* Problem requirements *
The lines to copy run from the one containing "The image size is (362, 213)." to the last line of the entries; output those lines exactly and only them, without pictures.
== Segment start ==
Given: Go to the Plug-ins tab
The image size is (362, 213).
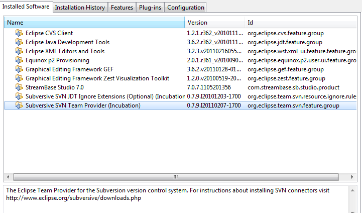Looking at the screenshot, I should click(x=150, y=8).
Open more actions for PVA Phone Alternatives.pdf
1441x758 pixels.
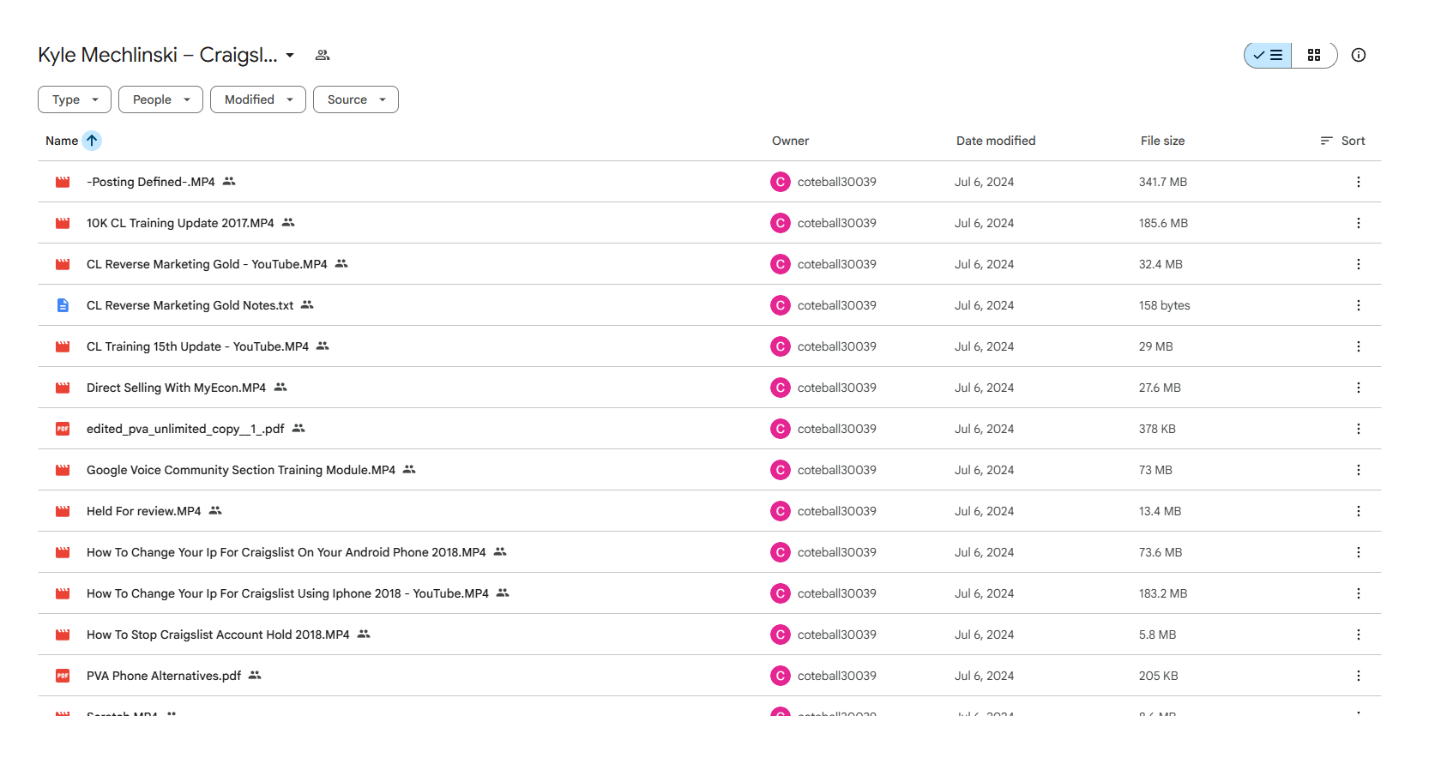pos(1359,676)
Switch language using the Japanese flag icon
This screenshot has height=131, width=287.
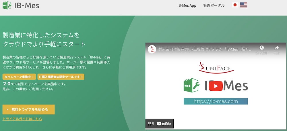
== Segment end ==
* Solution to this problem *
The image size is (362, 213).
Looking at the screenshot, I should click(x=150, y=8).
Open more actions for PVA Phone Alternatives.pdf
1441x758 pixels.
pos(1359,676)
Switch language using the Japanese flag icon
This screenshot has height=131, width=287.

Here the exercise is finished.